Folha de S. Paulo
Presidente depende de plataforma dupla, com
socorro econômico e discurso político
Quem ouviu o último discurso de Jair
Bolsonaro no Palácio do Planalto não teve nem sinal de que o governo havia
acabado de lançar um
torpedo de R$ 150 bilhões para ajudar sua reeleição. Em 30 minutos, o
presidente atacou governadores, repetiu suspeitas sobre as urnas eletrônicas e
disse estar diante de uma disputa do "bem contra o mal".
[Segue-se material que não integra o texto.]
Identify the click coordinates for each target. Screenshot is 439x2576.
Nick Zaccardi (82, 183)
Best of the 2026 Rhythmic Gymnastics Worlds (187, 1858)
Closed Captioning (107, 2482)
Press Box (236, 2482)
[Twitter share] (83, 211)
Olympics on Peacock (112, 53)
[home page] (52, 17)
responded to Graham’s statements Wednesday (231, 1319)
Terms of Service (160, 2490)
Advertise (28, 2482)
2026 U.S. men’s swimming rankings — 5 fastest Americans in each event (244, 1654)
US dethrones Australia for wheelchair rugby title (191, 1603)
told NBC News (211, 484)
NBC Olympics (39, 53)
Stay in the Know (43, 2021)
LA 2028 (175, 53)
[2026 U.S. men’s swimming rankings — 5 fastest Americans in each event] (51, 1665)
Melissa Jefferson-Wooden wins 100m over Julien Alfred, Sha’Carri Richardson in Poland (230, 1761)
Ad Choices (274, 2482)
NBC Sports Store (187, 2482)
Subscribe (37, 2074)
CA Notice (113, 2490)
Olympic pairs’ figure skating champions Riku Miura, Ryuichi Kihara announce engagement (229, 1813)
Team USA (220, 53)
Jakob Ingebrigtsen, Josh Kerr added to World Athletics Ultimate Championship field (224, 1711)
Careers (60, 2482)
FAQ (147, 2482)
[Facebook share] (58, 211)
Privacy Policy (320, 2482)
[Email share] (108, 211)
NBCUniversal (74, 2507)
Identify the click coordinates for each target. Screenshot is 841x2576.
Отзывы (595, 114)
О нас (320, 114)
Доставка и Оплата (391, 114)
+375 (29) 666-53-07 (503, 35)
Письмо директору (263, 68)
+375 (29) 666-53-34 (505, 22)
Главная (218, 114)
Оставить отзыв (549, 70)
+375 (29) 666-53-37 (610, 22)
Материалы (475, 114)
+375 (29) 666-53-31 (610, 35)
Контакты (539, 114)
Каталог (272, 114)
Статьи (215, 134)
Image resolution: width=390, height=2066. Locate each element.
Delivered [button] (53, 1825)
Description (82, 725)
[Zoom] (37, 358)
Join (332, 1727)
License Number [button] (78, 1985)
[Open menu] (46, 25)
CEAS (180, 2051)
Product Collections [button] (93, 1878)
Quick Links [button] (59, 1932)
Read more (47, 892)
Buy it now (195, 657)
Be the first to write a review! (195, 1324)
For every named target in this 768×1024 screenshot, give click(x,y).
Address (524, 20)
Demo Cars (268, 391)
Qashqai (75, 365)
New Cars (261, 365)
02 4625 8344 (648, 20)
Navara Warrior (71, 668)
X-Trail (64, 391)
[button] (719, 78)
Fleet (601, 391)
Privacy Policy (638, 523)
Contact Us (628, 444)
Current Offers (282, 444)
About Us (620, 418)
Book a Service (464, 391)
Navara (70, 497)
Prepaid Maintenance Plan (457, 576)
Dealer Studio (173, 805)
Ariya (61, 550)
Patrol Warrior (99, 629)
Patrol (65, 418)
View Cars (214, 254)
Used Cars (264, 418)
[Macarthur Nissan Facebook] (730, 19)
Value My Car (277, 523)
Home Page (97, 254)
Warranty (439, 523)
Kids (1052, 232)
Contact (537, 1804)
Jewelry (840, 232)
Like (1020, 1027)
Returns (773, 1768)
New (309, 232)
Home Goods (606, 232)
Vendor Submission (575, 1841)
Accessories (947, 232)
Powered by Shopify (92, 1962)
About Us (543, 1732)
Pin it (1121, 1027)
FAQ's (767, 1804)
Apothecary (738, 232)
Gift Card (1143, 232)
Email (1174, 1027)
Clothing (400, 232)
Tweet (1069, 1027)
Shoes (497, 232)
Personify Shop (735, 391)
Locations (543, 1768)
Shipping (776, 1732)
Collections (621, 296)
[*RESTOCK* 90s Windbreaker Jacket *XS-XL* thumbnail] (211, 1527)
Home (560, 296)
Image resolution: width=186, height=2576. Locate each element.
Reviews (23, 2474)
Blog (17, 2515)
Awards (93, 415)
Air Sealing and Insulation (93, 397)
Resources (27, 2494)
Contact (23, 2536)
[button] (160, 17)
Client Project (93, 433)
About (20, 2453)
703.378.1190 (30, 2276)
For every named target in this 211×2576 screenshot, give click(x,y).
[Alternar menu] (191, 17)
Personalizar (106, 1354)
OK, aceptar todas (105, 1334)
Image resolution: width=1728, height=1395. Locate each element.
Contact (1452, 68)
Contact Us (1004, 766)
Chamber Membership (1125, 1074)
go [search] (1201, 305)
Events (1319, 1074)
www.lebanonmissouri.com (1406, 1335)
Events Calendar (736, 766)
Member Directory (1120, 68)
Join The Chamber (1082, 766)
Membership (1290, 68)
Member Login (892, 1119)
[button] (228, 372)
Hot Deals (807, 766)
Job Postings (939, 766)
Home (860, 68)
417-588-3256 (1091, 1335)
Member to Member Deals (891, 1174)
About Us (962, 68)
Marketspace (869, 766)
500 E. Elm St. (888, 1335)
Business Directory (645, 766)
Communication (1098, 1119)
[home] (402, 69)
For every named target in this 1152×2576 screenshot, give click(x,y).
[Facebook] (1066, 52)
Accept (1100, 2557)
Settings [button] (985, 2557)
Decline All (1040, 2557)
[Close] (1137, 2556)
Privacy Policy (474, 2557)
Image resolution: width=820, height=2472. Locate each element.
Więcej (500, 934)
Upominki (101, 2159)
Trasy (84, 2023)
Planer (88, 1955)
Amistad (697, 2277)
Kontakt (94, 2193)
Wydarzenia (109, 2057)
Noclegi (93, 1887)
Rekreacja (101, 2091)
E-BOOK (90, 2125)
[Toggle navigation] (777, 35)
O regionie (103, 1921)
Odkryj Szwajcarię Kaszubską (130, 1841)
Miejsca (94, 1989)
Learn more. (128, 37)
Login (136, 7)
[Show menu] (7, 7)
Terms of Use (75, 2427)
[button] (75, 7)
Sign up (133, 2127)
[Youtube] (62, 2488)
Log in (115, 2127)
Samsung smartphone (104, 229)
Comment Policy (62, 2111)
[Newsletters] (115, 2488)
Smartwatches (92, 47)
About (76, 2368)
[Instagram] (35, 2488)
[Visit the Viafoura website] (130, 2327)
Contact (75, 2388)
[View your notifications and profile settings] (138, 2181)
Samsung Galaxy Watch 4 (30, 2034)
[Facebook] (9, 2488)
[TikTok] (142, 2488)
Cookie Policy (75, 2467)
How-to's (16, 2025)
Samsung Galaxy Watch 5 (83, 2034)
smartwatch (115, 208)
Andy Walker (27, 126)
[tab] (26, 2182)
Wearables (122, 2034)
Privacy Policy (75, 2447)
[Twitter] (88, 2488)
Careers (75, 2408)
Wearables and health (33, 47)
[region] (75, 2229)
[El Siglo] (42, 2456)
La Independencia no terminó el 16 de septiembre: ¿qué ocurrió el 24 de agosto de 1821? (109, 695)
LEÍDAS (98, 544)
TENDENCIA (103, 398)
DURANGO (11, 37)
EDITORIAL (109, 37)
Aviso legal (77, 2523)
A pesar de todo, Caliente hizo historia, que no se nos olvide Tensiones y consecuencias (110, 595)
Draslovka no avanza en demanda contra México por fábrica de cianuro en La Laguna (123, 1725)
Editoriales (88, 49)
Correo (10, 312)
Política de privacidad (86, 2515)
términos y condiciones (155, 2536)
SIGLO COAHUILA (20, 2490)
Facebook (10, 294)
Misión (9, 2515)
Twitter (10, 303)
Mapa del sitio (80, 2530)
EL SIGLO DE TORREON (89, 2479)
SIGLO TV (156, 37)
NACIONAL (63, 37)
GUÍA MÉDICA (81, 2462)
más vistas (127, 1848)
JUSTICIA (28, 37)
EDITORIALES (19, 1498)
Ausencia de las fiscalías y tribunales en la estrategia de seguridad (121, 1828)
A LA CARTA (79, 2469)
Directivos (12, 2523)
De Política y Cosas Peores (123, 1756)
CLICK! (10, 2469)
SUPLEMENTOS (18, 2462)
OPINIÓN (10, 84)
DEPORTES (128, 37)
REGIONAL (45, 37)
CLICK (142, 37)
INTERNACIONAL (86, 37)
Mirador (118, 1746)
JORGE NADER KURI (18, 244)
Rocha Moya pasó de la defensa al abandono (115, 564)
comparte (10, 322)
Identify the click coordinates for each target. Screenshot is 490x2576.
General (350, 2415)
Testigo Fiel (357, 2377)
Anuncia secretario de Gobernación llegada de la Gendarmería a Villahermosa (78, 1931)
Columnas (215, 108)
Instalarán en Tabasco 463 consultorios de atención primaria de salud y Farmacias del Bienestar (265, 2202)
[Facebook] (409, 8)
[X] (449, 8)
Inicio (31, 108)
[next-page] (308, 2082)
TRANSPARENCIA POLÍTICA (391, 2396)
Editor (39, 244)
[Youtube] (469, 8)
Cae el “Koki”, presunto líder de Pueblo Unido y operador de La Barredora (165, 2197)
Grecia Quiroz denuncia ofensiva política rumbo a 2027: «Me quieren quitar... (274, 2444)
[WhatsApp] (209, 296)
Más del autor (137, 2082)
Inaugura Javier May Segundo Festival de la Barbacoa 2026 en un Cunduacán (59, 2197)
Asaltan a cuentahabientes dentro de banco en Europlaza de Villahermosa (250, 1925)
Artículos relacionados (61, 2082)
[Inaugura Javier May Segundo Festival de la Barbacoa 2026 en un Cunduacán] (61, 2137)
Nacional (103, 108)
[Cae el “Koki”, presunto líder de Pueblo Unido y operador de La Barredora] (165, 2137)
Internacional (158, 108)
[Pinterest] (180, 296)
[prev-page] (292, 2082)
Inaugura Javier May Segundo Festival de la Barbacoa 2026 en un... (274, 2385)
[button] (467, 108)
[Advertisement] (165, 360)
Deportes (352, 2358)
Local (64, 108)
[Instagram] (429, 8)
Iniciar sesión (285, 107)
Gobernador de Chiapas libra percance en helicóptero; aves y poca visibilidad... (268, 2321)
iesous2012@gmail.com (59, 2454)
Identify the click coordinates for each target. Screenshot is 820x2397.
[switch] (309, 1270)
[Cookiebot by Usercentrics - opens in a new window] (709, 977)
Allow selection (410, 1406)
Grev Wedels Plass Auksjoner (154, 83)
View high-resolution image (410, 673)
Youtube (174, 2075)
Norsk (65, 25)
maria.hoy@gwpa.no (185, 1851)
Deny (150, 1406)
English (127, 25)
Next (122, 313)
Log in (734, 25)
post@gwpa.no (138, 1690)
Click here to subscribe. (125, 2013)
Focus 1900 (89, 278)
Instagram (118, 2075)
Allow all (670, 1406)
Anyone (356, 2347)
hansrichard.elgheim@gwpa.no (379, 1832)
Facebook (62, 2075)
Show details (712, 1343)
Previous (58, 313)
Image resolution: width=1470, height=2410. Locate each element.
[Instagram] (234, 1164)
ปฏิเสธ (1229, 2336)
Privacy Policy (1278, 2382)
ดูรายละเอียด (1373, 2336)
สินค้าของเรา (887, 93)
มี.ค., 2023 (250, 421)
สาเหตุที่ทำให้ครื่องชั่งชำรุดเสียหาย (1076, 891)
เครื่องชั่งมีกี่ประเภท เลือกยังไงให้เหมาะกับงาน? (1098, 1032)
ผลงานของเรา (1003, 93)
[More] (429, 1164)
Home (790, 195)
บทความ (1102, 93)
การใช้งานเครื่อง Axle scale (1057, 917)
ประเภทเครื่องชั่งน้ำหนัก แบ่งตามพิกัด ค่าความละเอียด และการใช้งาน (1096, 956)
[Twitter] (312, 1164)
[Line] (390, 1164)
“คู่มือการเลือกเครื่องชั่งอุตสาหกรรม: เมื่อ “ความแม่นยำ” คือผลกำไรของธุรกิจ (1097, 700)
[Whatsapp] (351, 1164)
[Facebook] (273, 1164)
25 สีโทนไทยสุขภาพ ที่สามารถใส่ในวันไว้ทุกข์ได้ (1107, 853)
Não partiu de Bolsonaro nenhuma palavra sobre um pacote considerado crucial pelos políticos que tocam a campanha do presidente. O governo liberou até R$ 1.000 do FGTS para 40 milhões de pessoas e antecipou o 13º de 30 milhões de aposentados e pensionistas. Além disso, ampliou a margem de empréstimos consignados, que miram até as famílias de baixa renda do Auxílio Brasil.
Bolsonaro deveria ser a pessoa mais
interessada em bater bumbo para medidas que podem amortecer o mau humor da população
com as incertezas da economia, mas preferiu manter os holofotes sobre velhas
batalhas e as mesmas questões políticas que explorou em 2018. O movimento
mostra que sua campanha depende de uma plataforma dupla para se manter de pé.
Mesmo que o dinheiro liberado provoque
algum alívio, nenhuma ação de curto prazo será suficiente para produzir um
bem-estar generalizado na população. Bolsonaro já deve ter percebido, a esta
altura, que não tem munição suficiente para transformar a eleição num
julgamento sobre o estado da economia.
O presidente mantém vivo seu programa moral
e ideológico porque esse é o único modo de evitar que a campanha se transporte
integralmente para uma arena em que ele come poeira. Pesquisas recentes
mostraram que, entre eleitores que apontam a economia como razão principal para
o voto na próxima disputa, Lula lidera com folga.
As medidas econômicas do governo são
incapazes de zerar esse jogo, mas podem ajudar Bolsonaro a transitar num
território menos avesso a seu discurso político. O presidente sabe que o medo
do comunismo não enche a barriga de ninguém.